Bei der Braunkohle hingegen, deren Verstromung fast doppelt soviel CO2 freisetzt wie gleichgroße Gaskraftwerke, ist Deutschland weltweit führend. Mit einem Anteil von 20 Prozent am globalen Braunkohleabbau fördert und verbraucht die BRD mehr als die zweit- und drittplatzierten Länder USA und Australien zusammen. Verstromt wird diese Braunkohle vor allem in den Kraftwerken von RWE (Westen) und Vattenfall (Sachsen und Brandenburg).

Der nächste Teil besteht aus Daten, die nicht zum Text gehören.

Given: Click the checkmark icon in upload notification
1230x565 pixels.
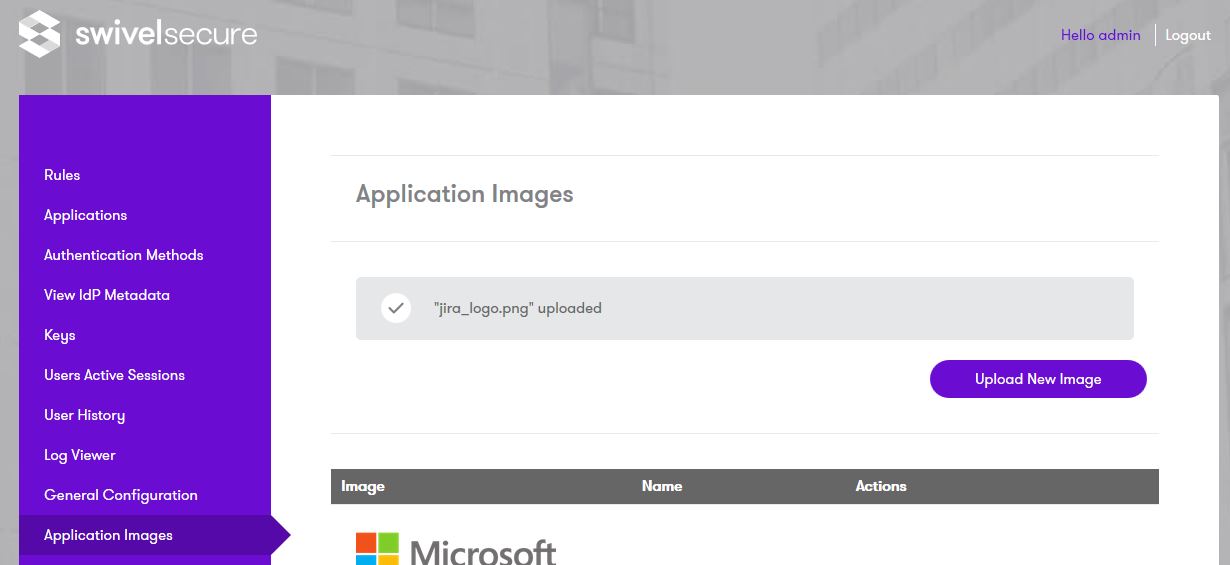Looking at the screenshot, I should coord(396,308).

Als ausschlaggebend gilt dabei, dass Braunkohle im Tagebau, und damit vermeintlich subventionsfrei, gefördert werden kann. Angesichts der Vertreibung der ansässigen Bevölkerung, einer dramatischen Landschaftszerstörung und den Folgen des CO2 Ausstoßes eine überaus zynische Gleichung.
Kohlebergbau und die Folgen

In den wichtigsten Steinkohleexportnationen kann auch Steinkohle im Tagebau oder aus geringer Tiefe gefördert werden. Dies senkt die Förderkosten enorm, hat aber auf der anderen Seite einen gewaltigen Flächenverbrauch zur Folge. In der BRD sind die sozialen Folgen der Kohleförderung vor allem durch den Braunkohletagebau sichtbar.

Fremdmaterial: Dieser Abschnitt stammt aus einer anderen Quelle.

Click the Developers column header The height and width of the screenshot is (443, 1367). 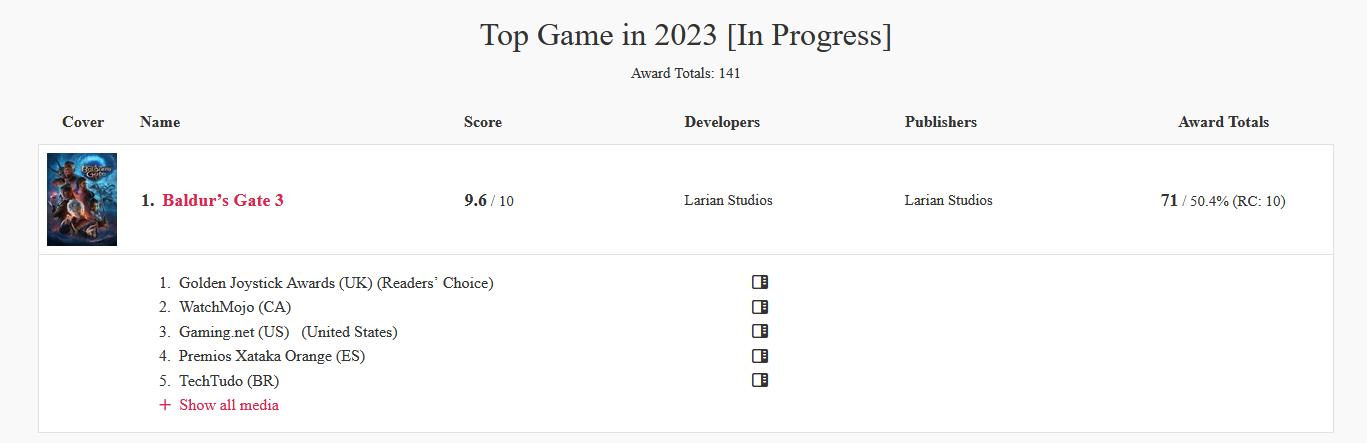pyautogui.click(x=722, y=122)
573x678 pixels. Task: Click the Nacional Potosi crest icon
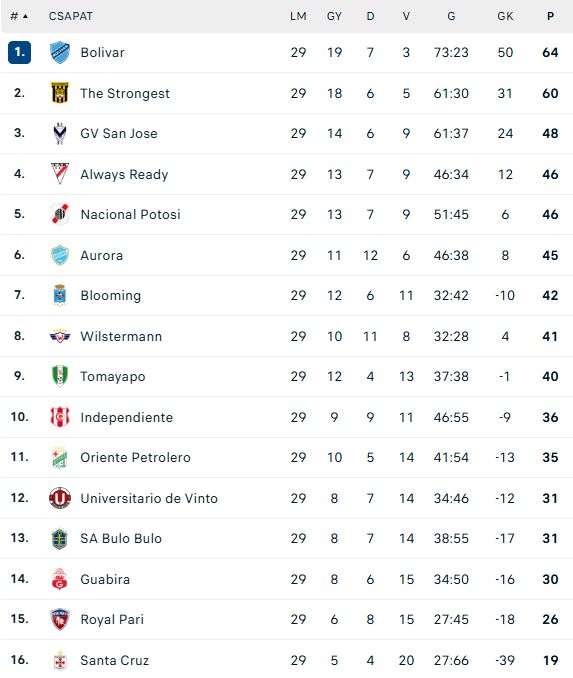[x=60, y=214]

Seit dem Zweiten Weltkrieg wurden in Westdeutschland rund 100.000 Menschen umgesiedelt, ganze Gemeinden verschwanden in den riesigen Kohlegruben. Gegen das Projekt Garzweiler II in Nordrheinwestfalen regte sich in den 90er Jahren massiver Widerstand. Aktuell gibt es heftige Auseinandersetzungen um das Vattenfall Projekt Lacoma und weitere Braunkohletagebaue, die in Brandenburg neu erschlossen werden sollen. Der Dokumentarfilm „Lacoma und der Konzern“ hält diesen Streit fest.

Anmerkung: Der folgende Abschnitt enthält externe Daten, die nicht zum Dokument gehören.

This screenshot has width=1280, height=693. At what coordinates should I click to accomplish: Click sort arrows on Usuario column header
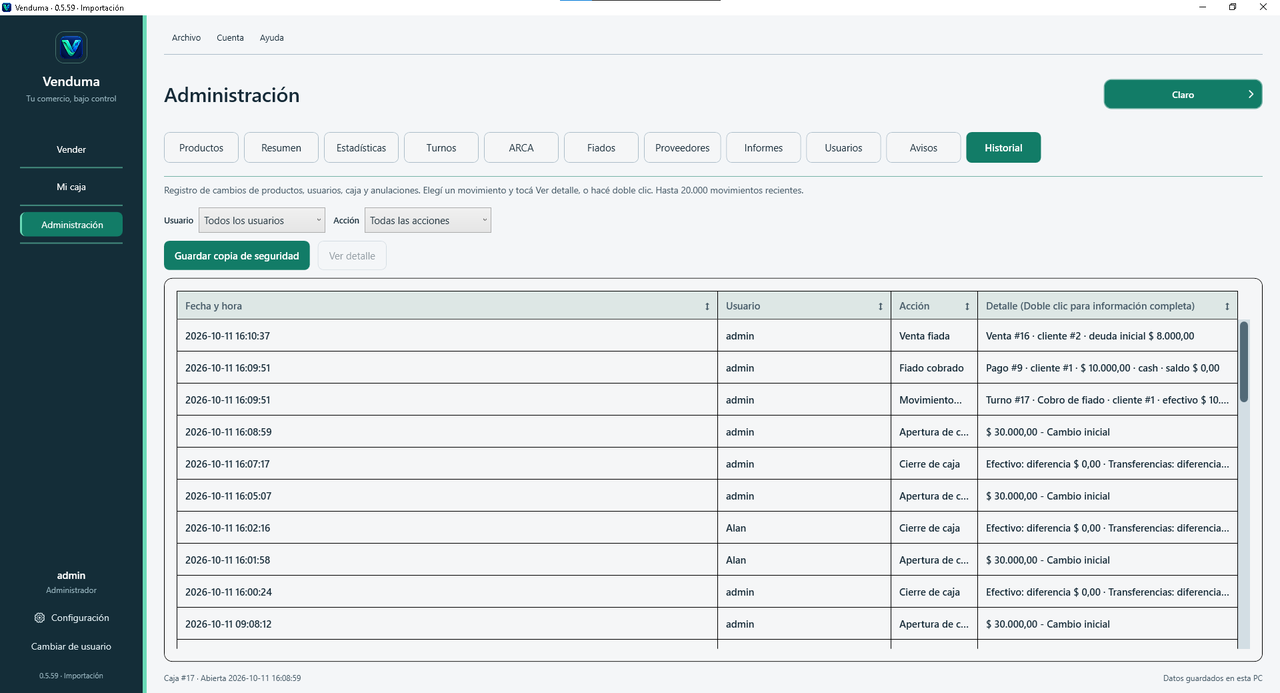coord(881,306)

Dabei stehen die Betroffenen der Umsiedlungsaktionen in der BRD noch vergleichsweise gut da. Bei Projekten in Ländern des Südens wird nur selten versucht, den ideellen Verlust ökonomisch aus zu gleichen. In den meisten Fällen verlieren die Betroffenen nicht nur ihre sozialen Bezüge sondern auch ihre ökonomische Basis – vom Landbesitz über die Wohnungen bis hin zur meist überlebensnotwendigen Gemeinschaft.

Das Beispiel Kolumbien

Neben Russland ist Kolumbien mit fast acht Millionen Tonnen der zweitgrößte Steinkohlelieferant für deutsche Kohlekraftwerke – Tendenz steigend. Der Steinkohlebergbau in Kolumbien expandiert stetig, und dies vor allem für den Export, in den rund 95 Prozent der geförderten Kohle gehen. In der Vergangenheit ist es jedoch immer wieder zu Menschrechtsverletzungen gekommen. Eine wichtige Rolle spielen dabei paramilitärische Einheiten, die nach Aussagen inhaftierter Paramilitärs die lokale Bevölkerung terrorisieren. Dabei schrecken sie auch vor Morden nicht zurück, sollten sich Anwohner_innen einer Baumaßnahme oder einer Umsiedlung widersetzen. Am Beispiel der Erweiterung der Minen im Distrikt Cesar und dem Ausbau der dafür notwendigen Bahnstrecken wurde dies unter anderem von FIAN dokumentiert. Auch die gewerkschaftliche Organisation der Bergarbeiter wird immer wieder von den Bergbaukonzernen bedroht. 2001 kamen die Gewerkschaftsführer Victor Hugo Orcasito und Valmore Locarno von der SINTRAMIENERGETICA unter mysteriösen Umständen ums Leben, als sie sich für eine bessere Verpflegung der Bergarbeiter einsetzten.

Durch die Kohletagebaue gehen zudem große Ackerflächen für den Anbau von Nahrungsmitteln verloren. Die lokalen Gemeinschaften verlieren so ihre Lebensgrundlagen und müssen dann aus dieser Position der Schwäche heraus mit den Unternehmen ihre Umsiedlung aushandeln. Da sich diese Verhandlungen oft über Jahre hinziehen, geben viele Betroffene vorher auf und akzeptieren völlig unzureichende Entschädigungen.

Neben den sozialen Folgen gibt es aber auch drastische ökologische Auswirkungen des Kohletagebaues in Kolumbien. Für den Cerrejón-Tagebau muss der Rancheria-Fluss auf mehr als 20 Kilometer umgeleitet werden. Es handelt sich um den einzigen nennenswerten Fluss des ansonsten sehr trockenen Departments La Guajira.